Hans Plendt at the German Laboratory for Aviation investigated changes in the LEF commercial system to allow more direct guidance for Luftwaffe aircraft and also to give relatively precise location to the aircraft; this was particularly useful for bomb-release points. Code-named X-Leitstrahlbake (Directional Beacon), this was accepted by the Luftwaffe in 1937. Lorenz received a contract for supplying the ground equipment, and the aircraft receivers were the same as used in the LEF. By 1939, Germany had installed X-Leitstrahlbake stations radiating into other countries, including Great Britain, but they did not raise suspicions since the signals were essentially the same as those from the standard Lorenz LEF system. The X-Leitstrahlbake was used when night-time bombing began in 1940. The British developed countermeasure beams, followed by further improvements by the Germans.

===Radar systems===
In the mid-1930s, radio-based military equipment for detecting, tracking and ranging began to be researched in great secrecy by several nations. Such equipment would ultimately be universally called radar. In Germany, the name Funkmessgerät (radio measuring device) was used. (Target detection by radio had been studied since the early 1900s, but the ranging function had been elusive until pulsing the transmitted signal allowed the propagation time, and thus range, to be measured.)

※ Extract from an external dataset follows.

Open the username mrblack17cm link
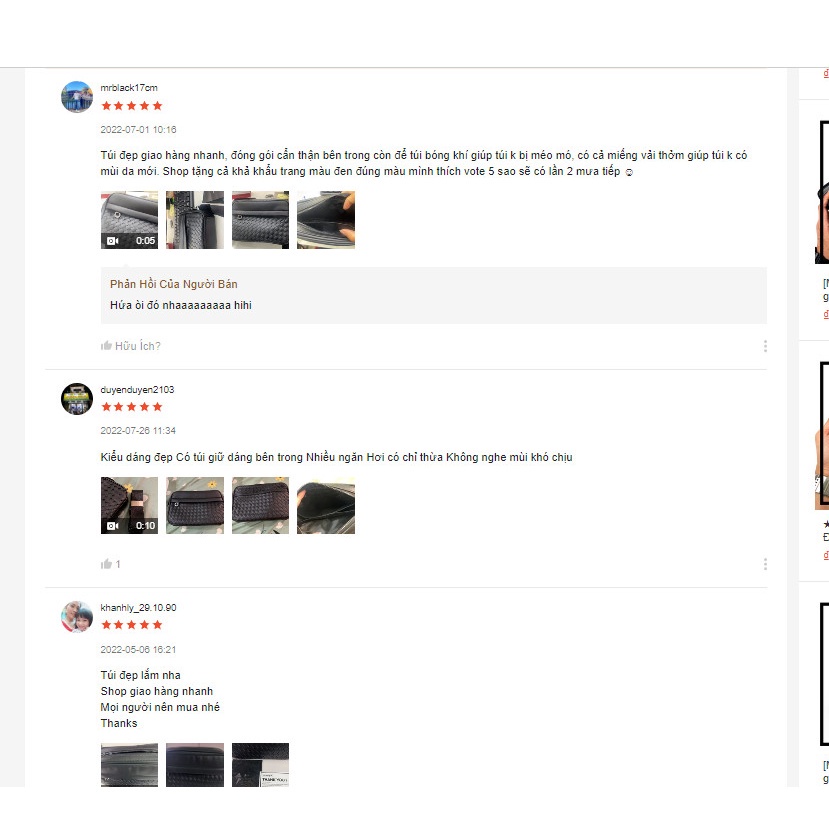pyautogui.click(x=129, y=88)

Research in Funkmessgerät was started by Gottfried Müller at Lorenz, and by mid-1936 a pulse-modulated set was demonstrated. After an unsuccessful attempt to interest the German Navy, Müller's team turned to developing a system for supporting Flugzeugabwehrkanone (Flak, anti-aircraft guns). This set included a cathode ray tube that allowed the range to be shown in a circular display. In 1938, the Ordnance Office of the German Army gave Lorenz a contract to develop a prototype Flak-aiming set, code-named Kurfürst. Although not put into immediate production, when antiaircraft guns were needed to protect against bombing by the Allies, two versions were produced by Lorenz: Tiefentwiel, a mobile system for use against low-flying aircraft, and Jadgwagen, a mobile unit used for air surveillance.

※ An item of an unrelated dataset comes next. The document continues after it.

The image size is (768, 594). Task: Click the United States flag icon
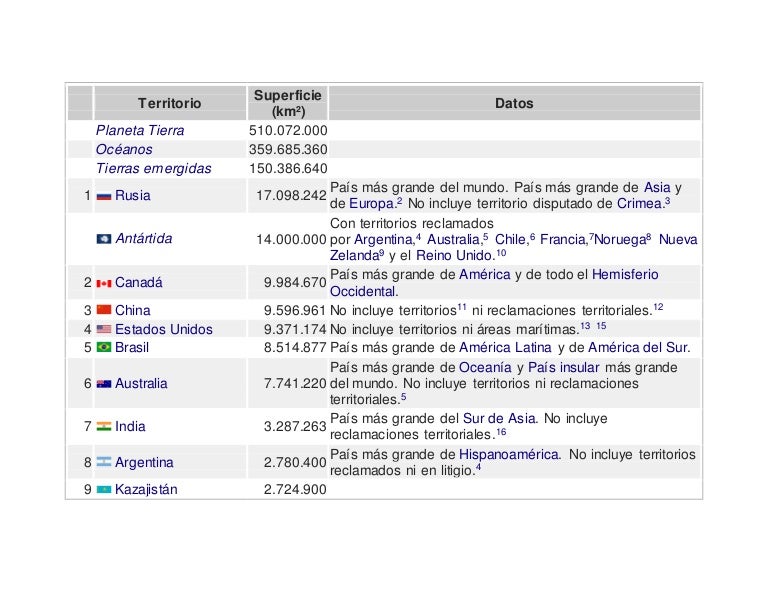point(104,329)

In mid-1941, a British ASV (air-to-surface-vessel) Mk. II radar was salvaged by Germany from a downed RAF bomber. This set was different from any that Germany had, so the Luftwaffe tasked Lorenz with developing a similar system. Before the end of the year, Müller’s team could detect large ships, surfaced submarines, submarine periscopes, flying aircraft, and land features. Called FuG 200 Hohentwiel, it was put into production in 1942 and was used on large reconnaissance aircraft. In 1943, an adaptation called Hohentwiel-U was provided for submarines. For the remainder of the war, about 150 sets of both versions were produced each month.

===Cipher machines===
Lorenz started manufacturing typewriters in the late 1890s. As a natural outgrowth of typewriters and telegraph sets, a teleprinter machine was developed by Lorenz in 1900. Many types of this device were Lorenz products over the years. In 1918, a German inventor developed a cipher machine using multiple rotors with pins representing alphabet letters. Placed on the commercial market as the Enigma machine, it was adopted by the German Navy and Army in the 1920s. The Enigma, however, had deficiencies, and the German Army High Command asked Lorenz to develop a new cipher machine that would allow communication by radio in extreme secrecy.

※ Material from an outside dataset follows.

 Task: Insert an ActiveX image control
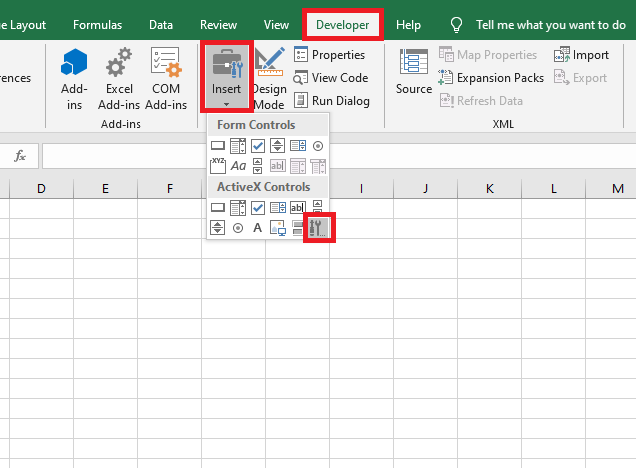[x=278, y=228]
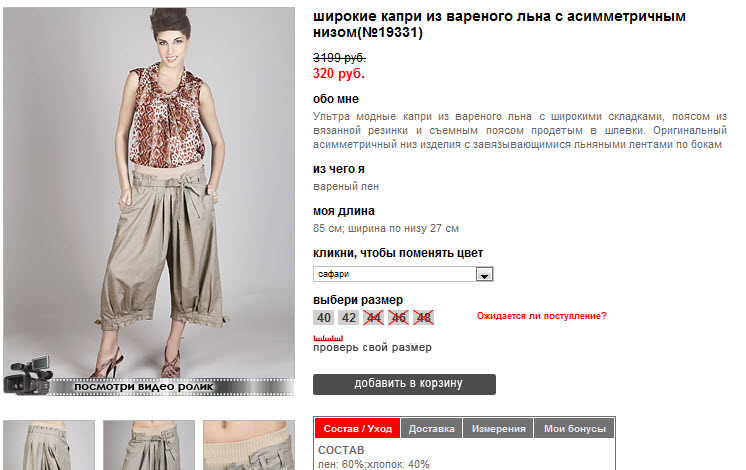The image size is (746, 470).
Task: Open the Состав / Уход tab
Action: pos(358,429)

Called the Schlüsselzusatz (cipher attachment), the Lorenz cipher machine was an in-line addition to their standard teleprinter. The Lorenz SZ40 was introduced on an experimental basis in 1940, and the enhanced SZ42A machine was used from February 1943 and the SZ42B from June 1944 onwards for high-level communications between the Supreme Command of the Armed Forces in Berlin and Army Commands throughout occupied Europe. Unlike Enigma, no physical Lorenz machine reached Allies’ hands until the very end of the war in Europe.